Daniel Wishnia, Chief Digital Transformation Officer at German property company, Aroundtown, said the $2.1 billion purchase of Fitbit by Google two weeks ago illustrated how important wearable health and tracking devices would be in future.

“The message is prediction – to try and understand a person’s behaviour, to see what that person will choose and buy.”

Virtual assistance and voice technology were part of this future, he said. “It’s not only about the weather forecast, but it’s also about where can I go? My assistant knows I like sushi, and recommends restaurants that are nearby. This kind of data will lead us to understand how we approach our future customers.”

Devices like Alexa and Google Assistant will eventually shape travel decisions through learning more about our tastes, lifestyle and health, he said.

“The assistant will be interactive; it will know your calendar and tell you it’s time to take a break.”

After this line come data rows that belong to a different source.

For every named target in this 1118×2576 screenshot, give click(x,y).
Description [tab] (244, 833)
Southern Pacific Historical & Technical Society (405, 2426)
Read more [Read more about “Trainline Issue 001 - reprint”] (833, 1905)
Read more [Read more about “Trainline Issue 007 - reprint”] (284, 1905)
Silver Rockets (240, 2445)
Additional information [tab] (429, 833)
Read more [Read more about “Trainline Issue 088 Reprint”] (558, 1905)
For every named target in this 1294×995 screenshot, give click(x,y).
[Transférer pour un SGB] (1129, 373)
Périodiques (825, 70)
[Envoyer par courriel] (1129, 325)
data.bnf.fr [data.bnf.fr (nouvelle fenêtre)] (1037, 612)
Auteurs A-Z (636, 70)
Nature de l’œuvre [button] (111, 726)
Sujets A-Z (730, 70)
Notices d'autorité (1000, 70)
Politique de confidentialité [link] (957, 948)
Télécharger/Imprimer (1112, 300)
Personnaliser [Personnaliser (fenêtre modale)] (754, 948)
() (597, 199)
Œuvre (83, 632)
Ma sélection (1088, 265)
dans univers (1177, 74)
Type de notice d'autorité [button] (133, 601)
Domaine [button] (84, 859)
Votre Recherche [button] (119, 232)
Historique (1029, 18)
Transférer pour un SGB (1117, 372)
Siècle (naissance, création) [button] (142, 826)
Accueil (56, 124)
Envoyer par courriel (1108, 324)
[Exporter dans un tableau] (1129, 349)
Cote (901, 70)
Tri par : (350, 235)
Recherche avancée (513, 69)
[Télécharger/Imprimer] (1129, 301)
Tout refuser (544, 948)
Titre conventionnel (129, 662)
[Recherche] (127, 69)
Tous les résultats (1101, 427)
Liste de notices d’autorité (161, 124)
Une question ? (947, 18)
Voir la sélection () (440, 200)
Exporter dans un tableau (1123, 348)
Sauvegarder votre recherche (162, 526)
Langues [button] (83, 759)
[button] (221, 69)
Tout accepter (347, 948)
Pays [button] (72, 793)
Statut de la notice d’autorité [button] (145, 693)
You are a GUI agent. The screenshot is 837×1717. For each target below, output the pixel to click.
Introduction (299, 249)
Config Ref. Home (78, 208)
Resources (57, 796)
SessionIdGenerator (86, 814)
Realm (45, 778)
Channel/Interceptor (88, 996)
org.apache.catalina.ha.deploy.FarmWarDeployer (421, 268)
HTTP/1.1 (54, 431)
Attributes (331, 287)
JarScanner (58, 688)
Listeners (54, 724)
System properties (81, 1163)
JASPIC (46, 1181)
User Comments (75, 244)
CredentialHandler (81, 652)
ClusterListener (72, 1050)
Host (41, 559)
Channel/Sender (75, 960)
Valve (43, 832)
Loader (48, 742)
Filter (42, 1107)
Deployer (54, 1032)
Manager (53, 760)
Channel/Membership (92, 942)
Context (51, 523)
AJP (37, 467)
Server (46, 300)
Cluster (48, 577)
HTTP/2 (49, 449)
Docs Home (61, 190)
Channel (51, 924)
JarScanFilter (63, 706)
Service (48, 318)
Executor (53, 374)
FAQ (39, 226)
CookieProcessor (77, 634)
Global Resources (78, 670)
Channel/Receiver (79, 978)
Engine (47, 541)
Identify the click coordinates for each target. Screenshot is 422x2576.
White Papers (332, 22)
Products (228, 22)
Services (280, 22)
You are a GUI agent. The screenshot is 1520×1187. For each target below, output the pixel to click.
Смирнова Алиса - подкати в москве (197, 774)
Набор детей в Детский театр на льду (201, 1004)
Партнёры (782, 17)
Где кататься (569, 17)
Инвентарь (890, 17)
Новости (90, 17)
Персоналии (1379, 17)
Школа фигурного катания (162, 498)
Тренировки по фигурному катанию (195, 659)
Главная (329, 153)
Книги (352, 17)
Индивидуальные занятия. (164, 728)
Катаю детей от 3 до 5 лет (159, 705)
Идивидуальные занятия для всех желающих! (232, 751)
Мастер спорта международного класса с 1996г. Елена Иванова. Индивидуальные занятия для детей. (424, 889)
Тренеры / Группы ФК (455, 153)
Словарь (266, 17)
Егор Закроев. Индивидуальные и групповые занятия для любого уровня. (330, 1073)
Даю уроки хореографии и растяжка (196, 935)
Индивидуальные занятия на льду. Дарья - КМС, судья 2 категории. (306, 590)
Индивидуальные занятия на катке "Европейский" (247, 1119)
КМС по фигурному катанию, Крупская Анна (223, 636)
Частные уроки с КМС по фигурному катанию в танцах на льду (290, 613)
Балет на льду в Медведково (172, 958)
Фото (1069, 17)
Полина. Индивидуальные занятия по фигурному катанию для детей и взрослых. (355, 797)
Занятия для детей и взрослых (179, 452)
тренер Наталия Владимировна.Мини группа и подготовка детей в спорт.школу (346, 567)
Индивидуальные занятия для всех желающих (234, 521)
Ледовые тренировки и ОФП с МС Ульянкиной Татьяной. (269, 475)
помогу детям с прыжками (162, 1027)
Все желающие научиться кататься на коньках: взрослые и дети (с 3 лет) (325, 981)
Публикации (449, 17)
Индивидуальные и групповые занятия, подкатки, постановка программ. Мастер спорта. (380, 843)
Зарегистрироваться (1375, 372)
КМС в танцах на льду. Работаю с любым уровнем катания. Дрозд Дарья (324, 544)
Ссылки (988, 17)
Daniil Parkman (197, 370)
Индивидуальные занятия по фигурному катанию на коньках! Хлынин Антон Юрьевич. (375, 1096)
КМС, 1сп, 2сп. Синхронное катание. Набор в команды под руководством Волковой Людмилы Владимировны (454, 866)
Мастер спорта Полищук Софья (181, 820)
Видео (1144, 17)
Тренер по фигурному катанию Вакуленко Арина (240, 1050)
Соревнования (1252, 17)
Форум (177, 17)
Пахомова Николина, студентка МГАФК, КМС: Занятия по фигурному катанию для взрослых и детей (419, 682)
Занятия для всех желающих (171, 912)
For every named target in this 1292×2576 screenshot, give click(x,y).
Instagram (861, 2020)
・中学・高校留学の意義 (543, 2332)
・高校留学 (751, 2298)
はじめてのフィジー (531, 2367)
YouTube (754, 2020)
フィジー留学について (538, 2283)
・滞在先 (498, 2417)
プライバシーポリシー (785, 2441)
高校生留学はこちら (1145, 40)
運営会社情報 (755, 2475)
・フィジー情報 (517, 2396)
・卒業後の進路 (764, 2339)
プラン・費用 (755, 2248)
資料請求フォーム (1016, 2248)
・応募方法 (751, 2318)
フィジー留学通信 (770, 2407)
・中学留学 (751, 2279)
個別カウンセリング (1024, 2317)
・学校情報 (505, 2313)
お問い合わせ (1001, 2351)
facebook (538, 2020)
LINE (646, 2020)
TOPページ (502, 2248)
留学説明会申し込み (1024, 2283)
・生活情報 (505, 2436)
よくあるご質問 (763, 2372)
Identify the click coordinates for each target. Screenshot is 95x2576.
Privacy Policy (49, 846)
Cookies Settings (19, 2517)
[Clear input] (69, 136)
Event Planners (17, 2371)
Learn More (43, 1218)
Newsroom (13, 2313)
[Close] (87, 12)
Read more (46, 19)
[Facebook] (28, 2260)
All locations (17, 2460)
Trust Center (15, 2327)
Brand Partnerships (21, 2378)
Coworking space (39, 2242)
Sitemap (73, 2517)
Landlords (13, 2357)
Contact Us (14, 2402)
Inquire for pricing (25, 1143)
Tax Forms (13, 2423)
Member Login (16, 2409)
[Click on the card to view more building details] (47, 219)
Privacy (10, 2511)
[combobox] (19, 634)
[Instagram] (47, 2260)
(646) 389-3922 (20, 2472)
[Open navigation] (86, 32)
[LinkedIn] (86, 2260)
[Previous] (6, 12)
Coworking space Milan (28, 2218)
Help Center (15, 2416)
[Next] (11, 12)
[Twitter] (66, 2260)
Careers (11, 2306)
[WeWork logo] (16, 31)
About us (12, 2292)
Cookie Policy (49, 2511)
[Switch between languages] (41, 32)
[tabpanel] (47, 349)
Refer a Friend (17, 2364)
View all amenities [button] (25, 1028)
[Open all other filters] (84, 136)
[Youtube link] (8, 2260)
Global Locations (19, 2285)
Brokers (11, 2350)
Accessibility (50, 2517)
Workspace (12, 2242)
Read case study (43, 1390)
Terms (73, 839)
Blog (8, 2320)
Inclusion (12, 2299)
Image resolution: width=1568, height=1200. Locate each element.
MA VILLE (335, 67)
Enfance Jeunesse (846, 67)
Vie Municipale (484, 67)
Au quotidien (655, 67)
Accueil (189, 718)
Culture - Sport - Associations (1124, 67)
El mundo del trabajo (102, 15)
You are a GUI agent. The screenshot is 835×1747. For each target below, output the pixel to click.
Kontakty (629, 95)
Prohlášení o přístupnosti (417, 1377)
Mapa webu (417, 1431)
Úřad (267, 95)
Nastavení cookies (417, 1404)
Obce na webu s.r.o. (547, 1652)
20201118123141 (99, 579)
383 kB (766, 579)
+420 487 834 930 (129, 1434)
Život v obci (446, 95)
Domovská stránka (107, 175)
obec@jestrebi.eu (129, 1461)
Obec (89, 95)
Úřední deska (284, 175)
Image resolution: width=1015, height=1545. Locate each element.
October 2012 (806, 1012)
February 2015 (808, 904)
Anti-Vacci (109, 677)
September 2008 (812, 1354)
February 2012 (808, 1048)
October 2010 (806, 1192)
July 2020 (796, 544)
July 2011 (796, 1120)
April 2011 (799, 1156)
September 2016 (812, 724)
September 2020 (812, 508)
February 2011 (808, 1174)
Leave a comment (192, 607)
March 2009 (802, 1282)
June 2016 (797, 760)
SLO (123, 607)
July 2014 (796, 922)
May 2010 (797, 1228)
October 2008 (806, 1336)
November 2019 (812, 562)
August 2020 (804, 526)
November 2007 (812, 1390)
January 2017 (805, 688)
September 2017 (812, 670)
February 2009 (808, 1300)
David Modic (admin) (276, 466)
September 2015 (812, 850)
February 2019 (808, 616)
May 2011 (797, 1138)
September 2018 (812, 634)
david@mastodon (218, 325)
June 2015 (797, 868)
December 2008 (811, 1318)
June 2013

Joel Brandon-Bravo, vice president of travel solutions at translation service TransPerfect, however, warned of the need for multi-lingual approaches. He said that of the $30 trillion growth in middle-class consumption predicted between 2015 and 2030, only $1 trillion would not come from Asia. Similarly, there were no English speaking countries among the top 10 emerging markets.

Proxy technology, where an enquiry is redirected to a hosted site in the client’s own language, would permit new market penetration, he said. He also urged companies not to think that no new social media channels would emerge, citing the enormous recent growth of short form mobile video site TikTok.